Keywords are what search engine look for when ranking your website. The greater the density of the keyword used in your websites, the more likely it will get a higher rank. While you are building your website, you may want to place the most important keywords in your domain name, title tags and throughout your sales copy. The important keywords that you chose play a critical role in SEO technology because there is a measurable indicator in SEO called KEI indicator, which means "Keywords Effectiveness Index", represent keywords with a combination of a high number of searches and a low amount of competing websites. KEI simply measure to allow you to quickly identify which keywords will give you the best results.

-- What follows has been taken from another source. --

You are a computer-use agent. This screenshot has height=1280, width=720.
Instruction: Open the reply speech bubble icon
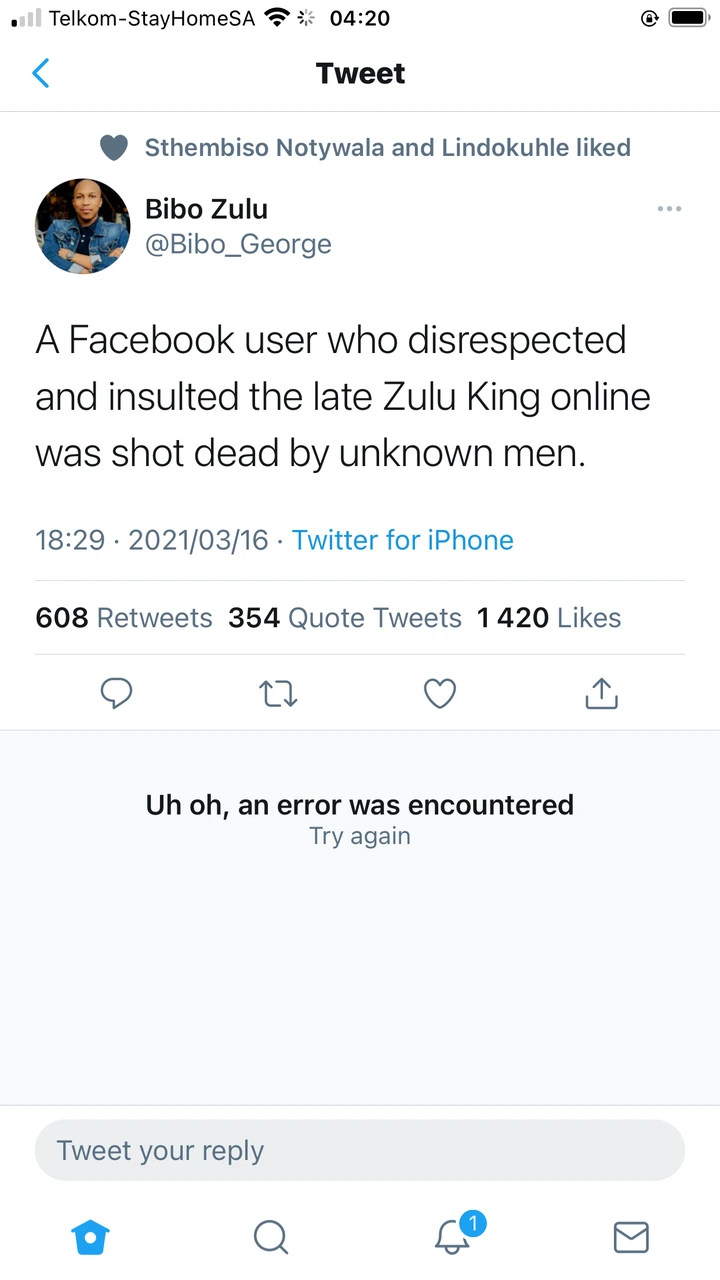click(117, 693)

One of my favorite SEO analyzer by far has to be WordTracker. You can sign up for a free trail of WordTracker, although you are limited to 30 keywords and only 1 search engine in the trial version, it should be more than sufficient for any novice user.
Once you're logged into Wordtracker I recommend using the "Keyword Universe" to brainstorm for keywords. You just need to type in any keywords related to your area of interest in the left hand panel and then use the thesaurus to find related keywords and synonyms. Wordtracker returns 300 related keywords.
If you click on the keywords that you are interested one at a time you will see a list of searches that include this keyword phrase. Click on any keyword, Wordtracker returns 118 rows of keywords. If you like the look of any keywords you can just add them to my virtual basket and continue choosing keywords until you have about 100s of keywords and proceed on to the third step by clicking on "Competition Analysis".
At the competition analysis phase you will face with a number of search engines, directories and pay per click engines to choose from. I normally tend to just go for Google, since it represents near 50% of all searches. So, you select your preferred search engine directories and hit the proceed button, then wait for Wordtracker to return the competitive analysis from Google.